Art Commission approval is a prerequisite for some building permits. You should begin by contacting the Department of Licenses and Inspections (L&I). They will inform you of all prerequisite approvals needed for your application. This could include approvals from the:
- Art Commission.
- Historical Commission.
- City Planning Commission.
- Other agencies.
If you require other approvals, get them before seeking approval from the Art Commission.
Check with L&I to find out about any prerequisites.
Send your submission materials to the Art Commission.
Staff will review your proposal. They will determine if it can be approved immediately or must be referred to the Art Commission for administrative approval or presentation.
All proposals must include a cover letter, photographs, renderings, and supporting materials. Other information may be requested.
Your cover letter should provide a complete narrative description of the project. That includes:
- The existing conditions of the site.
- The purpose of your proposed work.
- The name, mailing address, and email address of the person who should receive the commission’s decision.
- The name, phone number, and email address of your contact person. This person should be able to answer questions about the application.
If this is a follow-up to a previous submission, your cover letter should:
- Describe how your revisions differ from your original proposal.
- Address any concerns expressed by the Art and Architecture Committee or Art Commission.
You must include current 3 in. x 5 in. color photographs of the site and its surroundings.
Only use older photographs to show former conditions. Do not use online street views.
You must include scale drawings of the proposed design. All dimensions, materials, and colors must be labeled. Submissions typically include drawings of:
- The site and plan. This drawing shows the location of the site with its adjacent streets and land uses labeled. It will also show the location’s features and improvements. You may show the landscaping on this drawing or on a separate landscape plan.
- A plan view of the proposal.
- The elevations of the proposed structure. This should show the main facade’s materials and colors, unless you provide a separate rendering.
- Rendered views, if it’s a large project in a public location.
Only submit the drawings for the part of the project that the commission must approve. Do not submit the entire project set unless asked to do so.
You must include:
- The project budget. This budget should show sources of funding, particularly the use of City of Philadelphia capital funds.
- A statement from the Public Art Office about the Percent for Art Program, if your project uses City funds. This program requires developers to set aside one percent of a municipal project’s costs for public art.
- The building permit application for staff to sign once approval is granted.
Where and when
Submit a package of the submission materials by email to firstname.lastname@example.org, or to:
Philadelphia Art Commission
1515 Arch St., 13th Floor
Philadelphia, PA 19102
Staff review process
Art Commission staff will review the submission and determine what type of review is necessary:
- If a proposal has no visual impact, staff may sign off on it immediately. Staff must be able to verify that work is not visible by examining the submission materials.

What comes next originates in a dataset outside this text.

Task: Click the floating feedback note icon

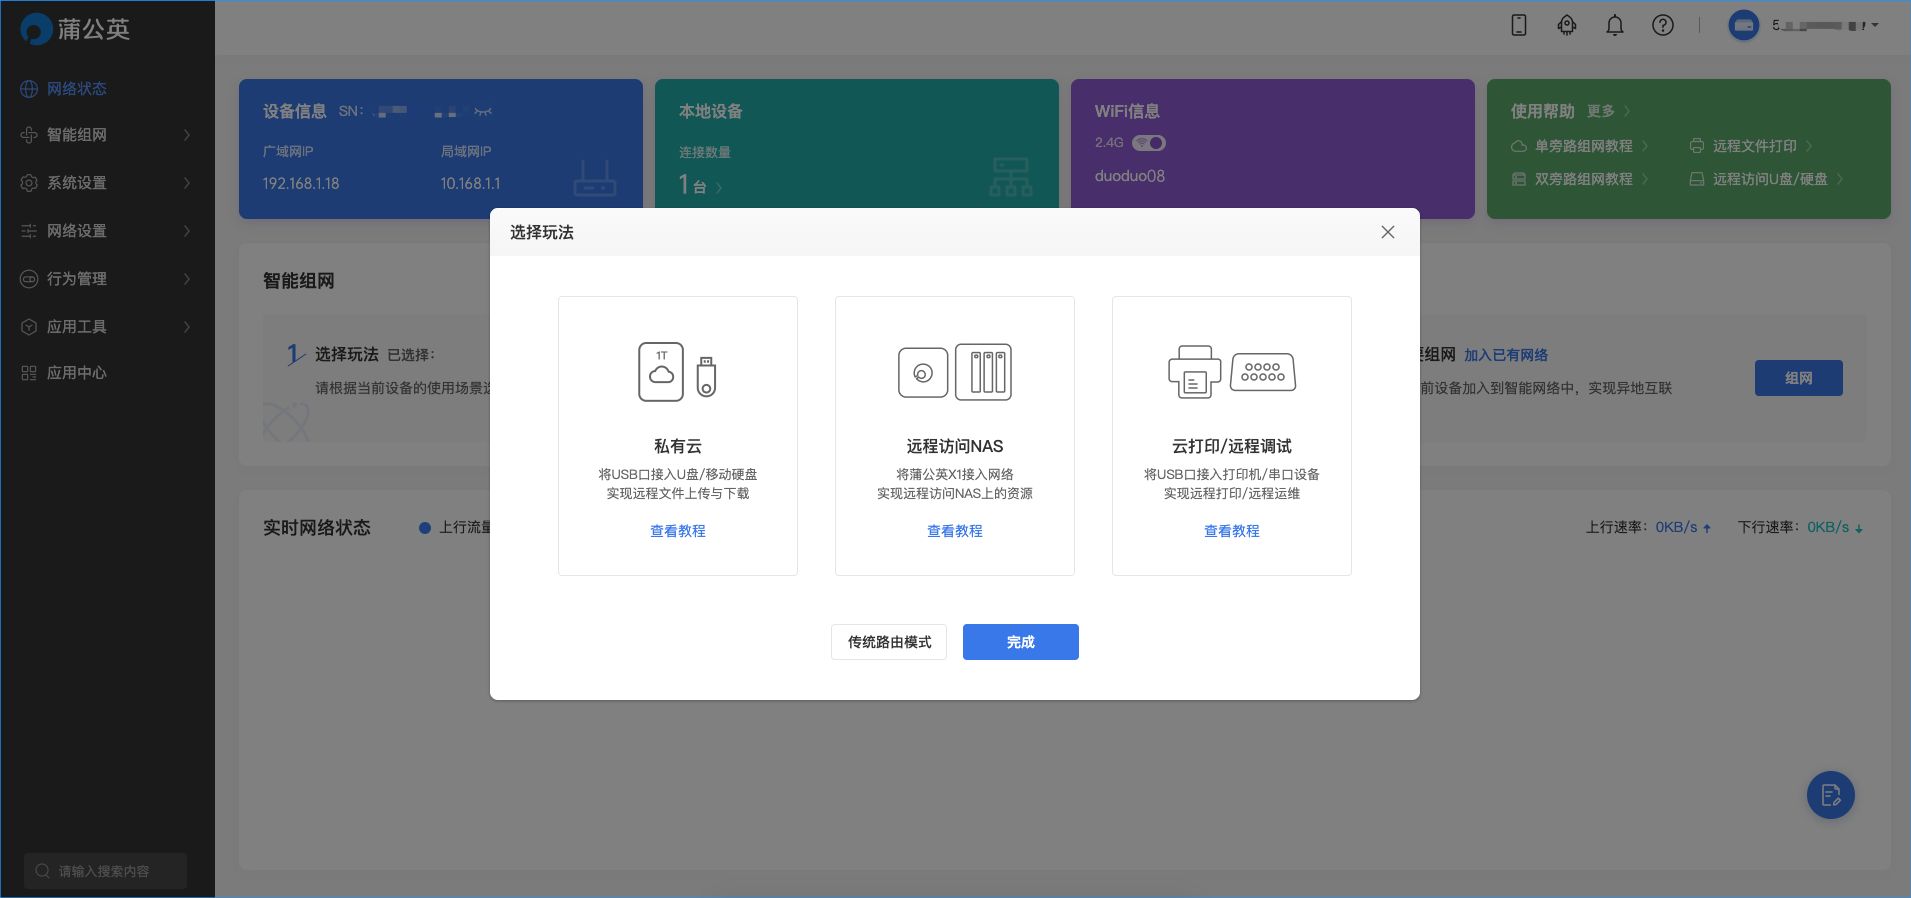Action: coord(1830,795)
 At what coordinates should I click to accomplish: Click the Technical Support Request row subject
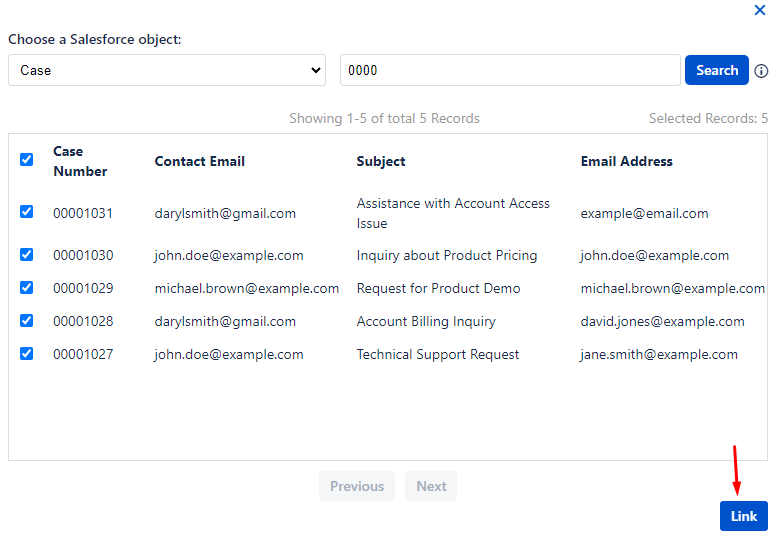point(438,354)
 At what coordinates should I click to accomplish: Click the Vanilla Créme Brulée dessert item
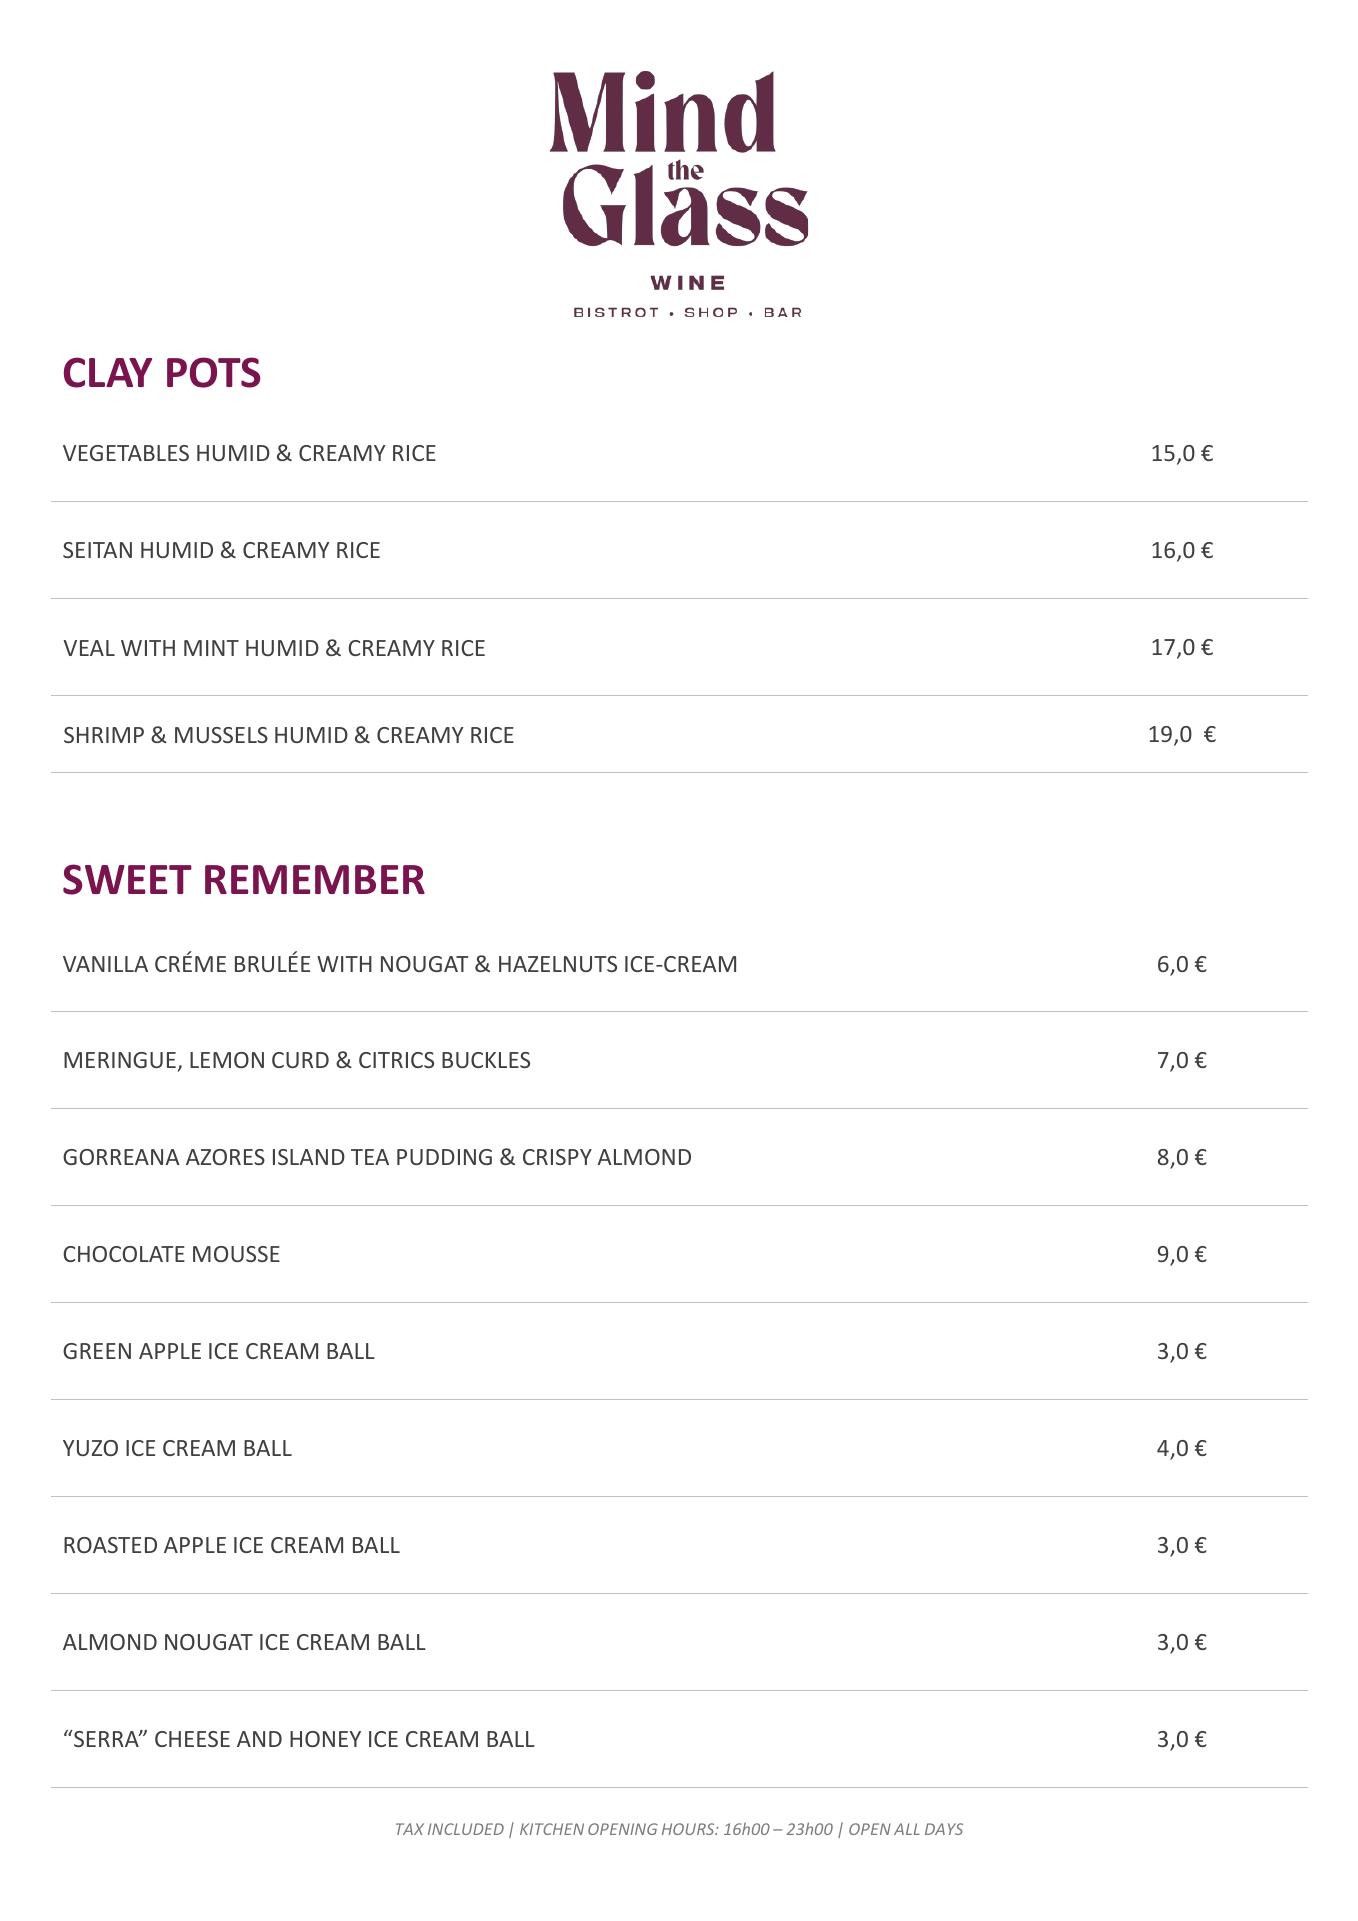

- If a proposal is primarily for changes and repairs with minimal visual impact, staff may give administrative approval. Staff will put it on the next meeting agenda to be endorsed by the commission without presentation. Final sign off on the building permit application will not occur until after the meeting.
- You must present projects with a significant visual impact to the commission’s Art and Architecture Committee. This includes all new construction and most additions and exterior alterations.
For projects with a visual impact
Most proposals need two reviews: concept and final approvals. Some proposals may need more than two presentations. You should seek concept approval early in the design process.
The Art and Architecture Committee meets on the first Wednesday of each month. They will make recommendations for your proposal. The Art Commission meets immediately after and will act on these recommendations.
To place an item on the agenda, staff must receive the cover letter at least two weeks before a meeting. Staff must receive three hard copies and a PDF of the submission package at least one week before a meeting.
Collate copies into three packages and, if necessary, fold them to 8.5 in. x 11 in. You should bring the presentation on a USB drive, along with material samples, models, and other important information to the meeting.
When your proposal gets final approval, staff will sign the building permit application.